Sebagian tentara secara membabi buta membalas serangan melawan orang Rohingya, yang secara timpang sudah tersakiti karena serangan tentara selama ini. Keluarga ini harus melarikan diri dari bahaya akibat kerusuhan namun Rayna, anak gadisnya yang menyandang disabilitas, harus ditinggal sementara. Rayna digendong anak laki-laki Mia, dan ditempatkan di rumah kosong tak berpenghuni dan berjanji akan kembali lagi ketika situasi sudah membaik.
“Setelah sampai di bukit, kami menemukan rumah di mana kami meninggalkannya,” ujar Mia pada peneliti Amnesty International di perbatasan Bangladesh. Mereka menyaksikan para tentara secara sistemik membakar semua rumah di desa. “Kami juga melihat rumah yang ditinggali Rayna dibakar.”

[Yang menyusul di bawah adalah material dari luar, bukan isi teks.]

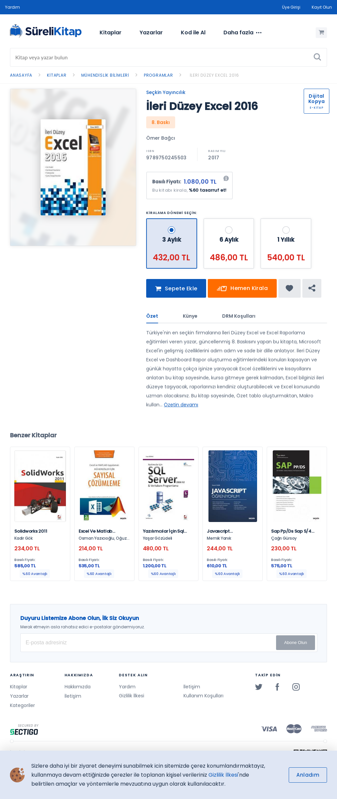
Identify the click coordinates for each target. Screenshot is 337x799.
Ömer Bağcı (160, 138)
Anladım (307, 774)
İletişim (73, 696)
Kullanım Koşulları (203, 696)
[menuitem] (111, 33)
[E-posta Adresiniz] (168, 642)
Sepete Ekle (176, 291)
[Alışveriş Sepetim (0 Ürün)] (321, 32)
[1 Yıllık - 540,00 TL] (287, 221)
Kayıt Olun (322, 7)
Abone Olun (295, 642)
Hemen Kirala (242, 291)
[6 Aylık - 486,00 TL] (230, 221)
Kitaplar (111, 32)
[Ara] (317, 57)
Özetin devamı (181, 407)
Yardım (12, 7)
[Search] (168, 57)
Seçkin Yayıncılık (165, 92)
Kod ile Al (193, 32)
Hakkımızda (78, 686)
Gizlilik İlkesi (131, 696)
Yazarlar (151, 32)
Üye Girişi (291, 7)
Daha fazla (242, 33)
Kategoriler (22, 705)
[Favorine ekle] (289, 291)
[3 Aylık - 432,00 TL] (172, 221)
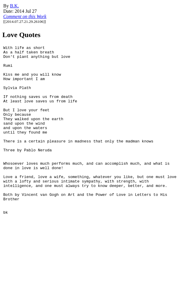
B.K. (14, 5)
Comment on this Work (24, 16)
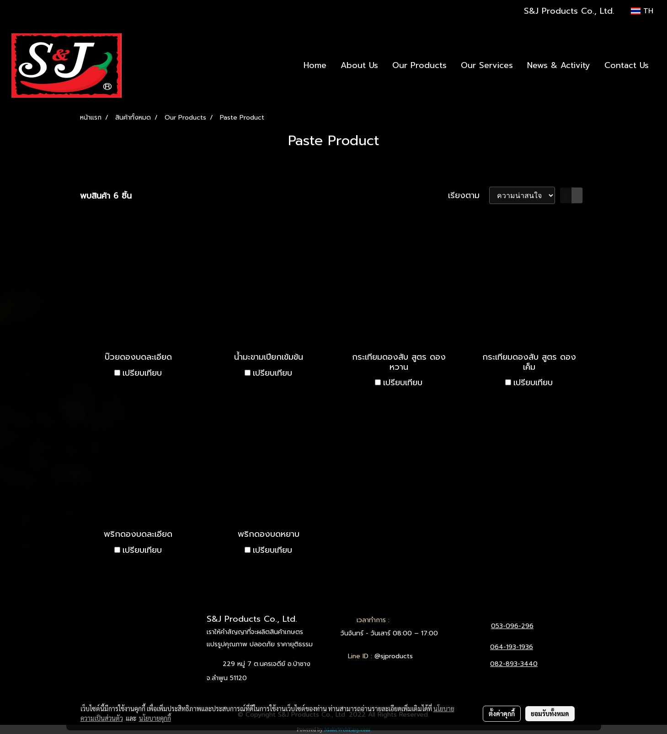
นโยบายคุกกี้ (155, 718)
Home (315, 65)
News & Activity (558, 65)
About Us (359, 65)
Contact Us (626, 65)
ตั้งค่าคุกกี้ (502, 713)
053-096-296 (512, 626)
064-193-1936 (511, 647)
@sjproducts (393, 656)
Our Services (487, 65)
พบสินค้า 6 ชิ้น (106, 196)
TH (642, 10)
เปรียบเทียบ (142, 373)
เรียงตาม (468, 195)
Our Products (419, 65)
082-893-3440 (514, 664)
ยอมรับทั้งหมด (550, 713)
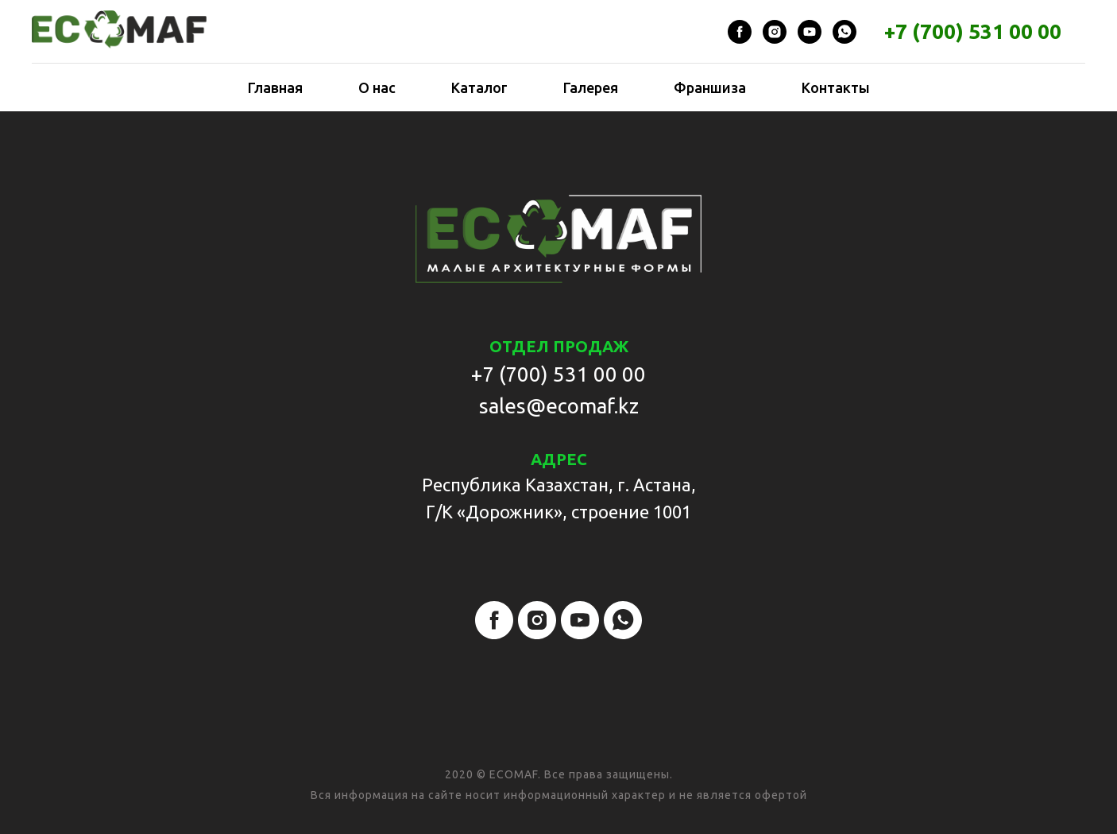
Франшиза (710, 87)
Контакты (836, 87)
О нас (377, 87)
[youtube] (809, 32)
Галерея (590, 87)
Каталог (479, 87)
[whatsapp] (844, 32)
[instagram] (775, 32)
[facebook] (740, 32)
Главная (275, 87)
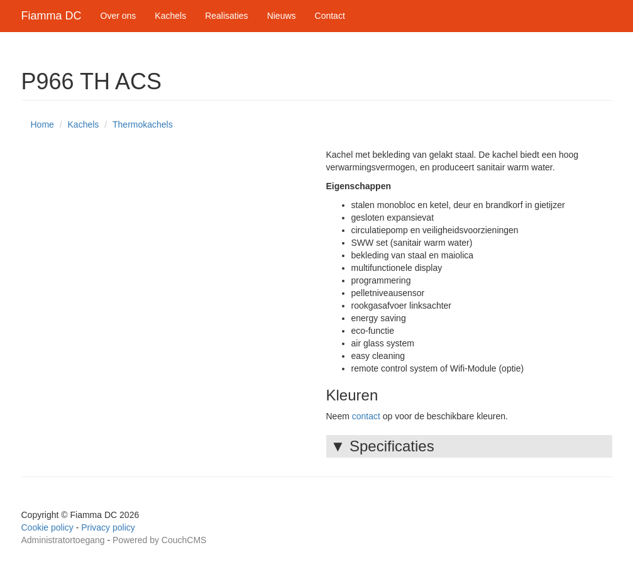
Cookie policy (47, 527)
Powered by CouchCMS (159, 540)
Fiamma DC (51, 15)
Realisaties (226, 16)
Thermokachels (143, 124)
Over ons (118, 16)
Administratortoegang (63, 540)
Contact (330, 16)
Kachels (170, 16)
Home (42, 124)
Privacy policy (108, 527)
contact (366, 416)
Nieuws (281, 16)
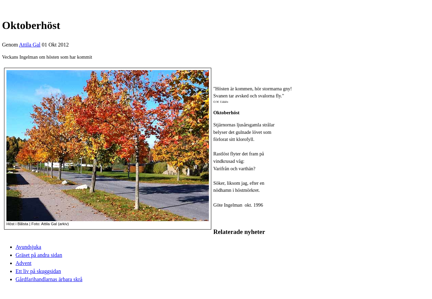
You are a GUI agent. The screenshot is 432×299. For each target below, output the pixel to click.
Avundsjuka (28, 247)
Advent (23, 263)
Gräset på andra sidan (39, 255)
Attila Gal (29, 45)
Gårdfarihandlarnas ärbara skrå (49, 279)
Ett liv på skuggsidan (38, 271)
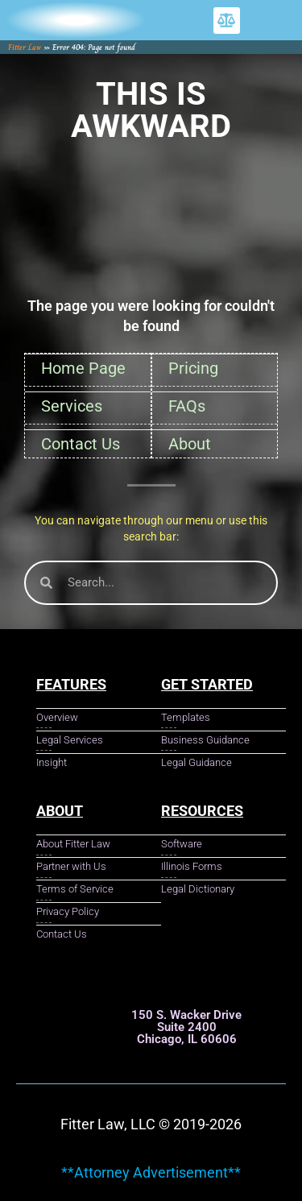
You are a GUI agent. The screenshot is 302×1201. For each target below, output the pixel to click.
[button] (226, 20)
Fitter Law (24, 47)
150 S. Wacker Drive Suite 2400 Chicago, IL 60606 (186, 1027)
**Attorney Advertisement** (151, 1172)
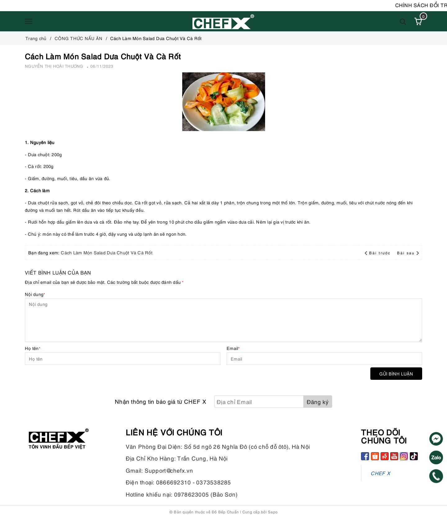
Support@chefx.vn (169, 470)
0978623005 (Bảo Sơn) (206, 494)
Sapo (273, 511)
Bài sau (408, 252)
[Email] (324, 358)
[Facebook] (365, 456)
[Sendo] (385, 456)
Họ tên (32, 348)
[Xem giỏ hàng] (418, 21)
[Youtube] (394, 456)
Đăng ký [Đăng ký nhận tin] (318, 401)
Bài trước (378, 252)
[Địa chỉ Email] (259, 401)
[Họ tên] (122, 358)
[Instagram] (404, 456)
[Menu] (28, 21)
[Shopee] (375, 456)
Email (233, 348)
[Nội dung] (223, 320)
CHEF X (380, 473)
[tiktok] (414, 456)
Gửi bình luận (396, 373)
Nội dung (35, 294)
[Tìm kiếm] (403, 21)
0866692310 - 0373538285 (193, 482)
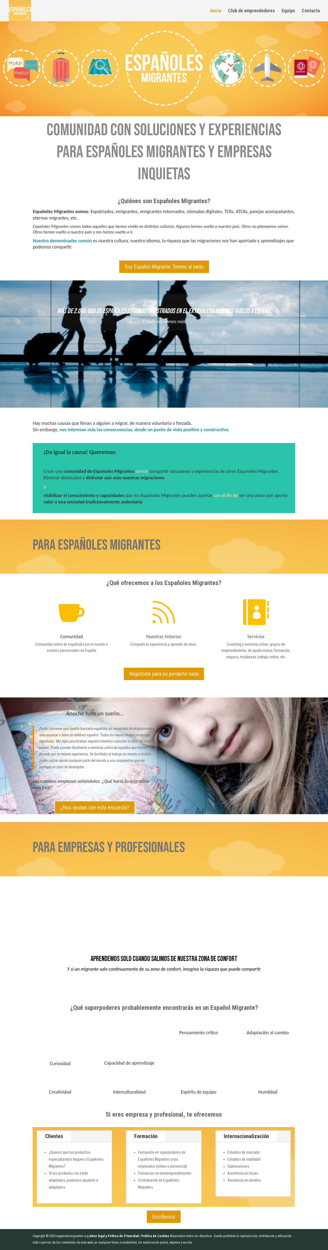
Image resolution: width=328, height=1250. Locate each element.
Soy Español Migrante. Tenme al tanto (164, 267)
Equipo (288, 11)
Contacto (311, 11)
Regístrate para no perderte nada (164, 674)
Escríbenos (163, 1217)
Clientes (54, 1136)
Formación (146, 1136)
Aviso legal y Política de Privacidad (114, 1236)
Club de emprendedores (251, 11)
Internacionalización (246, 1136)
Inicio (215, 11)
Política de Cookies (155, 1236)
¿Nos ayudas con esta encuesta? (94, 807)
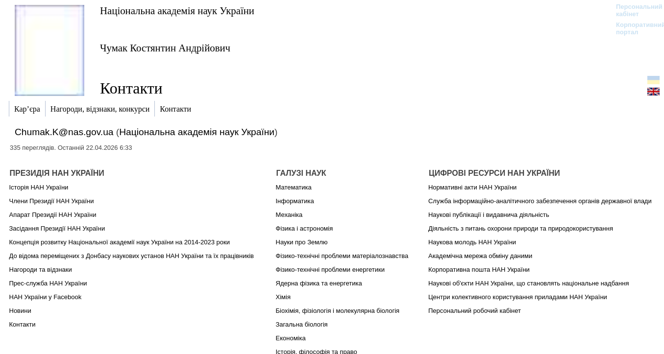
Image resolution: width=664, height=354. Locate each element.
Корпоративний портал (634, 28)
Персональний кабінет (634, 10)
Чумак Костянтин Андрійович (165, 47)
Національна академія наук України (177, 10)
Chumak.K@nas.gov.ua (64, 132)
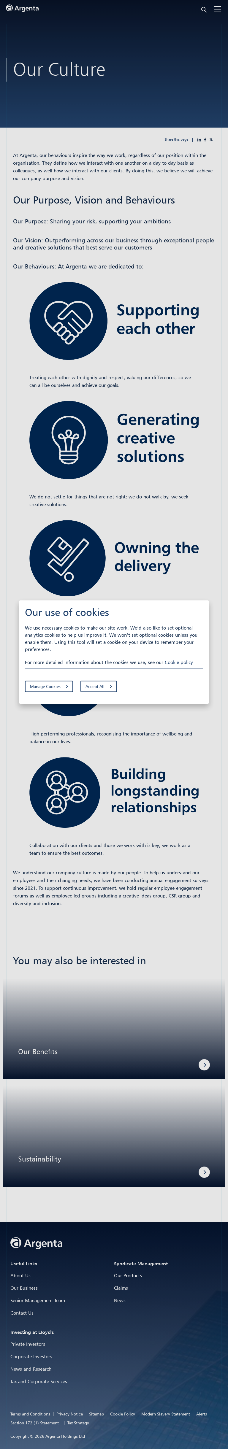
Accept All (95, 686)
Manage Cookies (45, 686)
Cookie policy (179, 662)
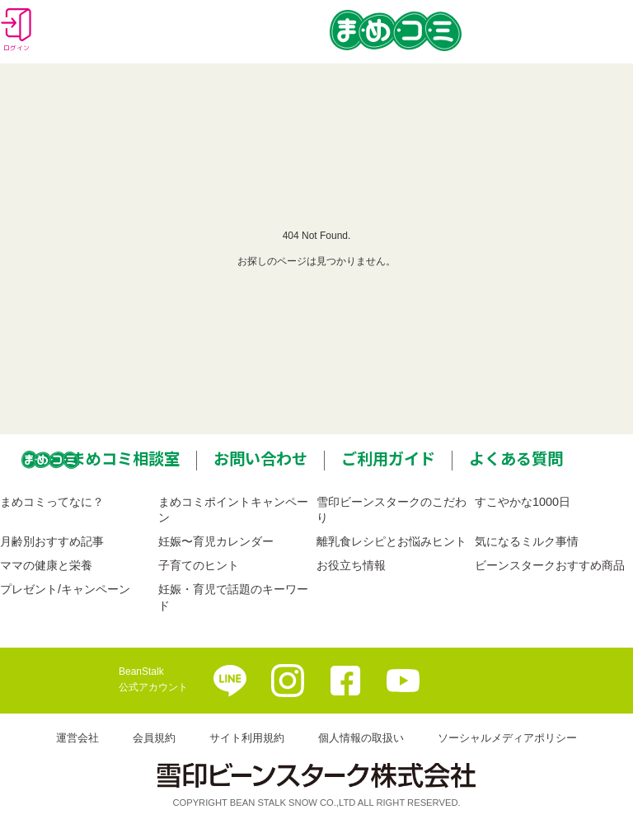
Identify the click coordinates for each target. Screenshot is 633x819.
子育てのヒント (198, 565)
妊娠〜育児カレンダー (216, 541)
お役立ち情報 (351, 565)
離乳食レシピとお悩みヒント (391, 541)
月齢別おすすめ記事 (52, 541)
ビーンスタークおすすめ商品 (550, 565)
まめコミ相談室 (125, 458)
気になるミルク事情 (527, 541)
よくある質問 (516, 458)
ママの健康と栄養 (46, 565)
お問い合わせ (260, 458)
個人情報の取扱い (361, 738)
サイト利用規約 (246, 738)
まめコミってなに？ (52, 501)
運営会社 (77, 738)
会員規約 (154, 738)
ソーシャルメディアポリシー (507, 738)
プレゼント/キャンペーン (65, 589)
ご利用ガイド (388, 458)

Tumpukan puing-puing rumah warga Rohingya yang telah terbakar di sebuah desa di Maungdaw di utara negara bagian Rakhine di Myanmar, 12 September 2017. Militer Myanmar membakar desa-desa etnis Rohingya di Rakhine, setelah gerilyawan Rohingya menyerang pos-pos polisi yang menewaskan 12 petugas pada 25 Agustus 2017. REUTERS/Stringer
Setelah militer meninggalkan desa, anak-anak Mia turun ke bawah dan menemukan mayat Rayna terbakar di reruntuhan rumah yang hangus.
Keluarga Mia pergi bersama lebih dari 530.000 warga minoritas Rohingya, yang melarikan diri dari tentara Myanmar, ke Myanmar. Pasukan Myanmar ini melakukan kampanye pembumihangusan hanya dalam beberapa pekan. Jumlah itu dibandingkan dengan keseluruhan populasi kota Tucson atau Atlanta yang bekerja demi kehidupan mereka.
Selain pembunuhan massal dan penghancuran desa, militer juga secara sistematis memperkosa dan menyiksa mereka yang berusaha kabur. Seorang wanita bercerita bagaimana ia melihat banyak teman-teman sedesanya dibunuh, diperkosa tentara dan ditinggalkan di gubug yang terbakar hingga mati. Termasuk tiga anaknya yang dipukuli hingga mati.
Dalam analisa kami yang mendalam mengenai krisis Rohingya, Amnesty International telah mengidentifikasi untuk pertama kalinya, unit spesifik militer bertanggung jawab atas perlakuan kekerasan ini, yang secara jelas menunjukkan kekerasan itu bertentangan dengan kemanusiaan.
Belasan saksi mata warga Rohingya, yang menjadi korban tindak kekerasan militer Myanmar, menunjuk keterlibatan sejumlah unit militer dan polisi yaitu Komando Barat Angkatan Darat, Divisi Infantry Ringan 33 dan Polisi Penjaga Perbatasan sebagai pelakunya penyerangan desa dan warga desa etnis minoritas Rohingya di negara bagian Rakhine.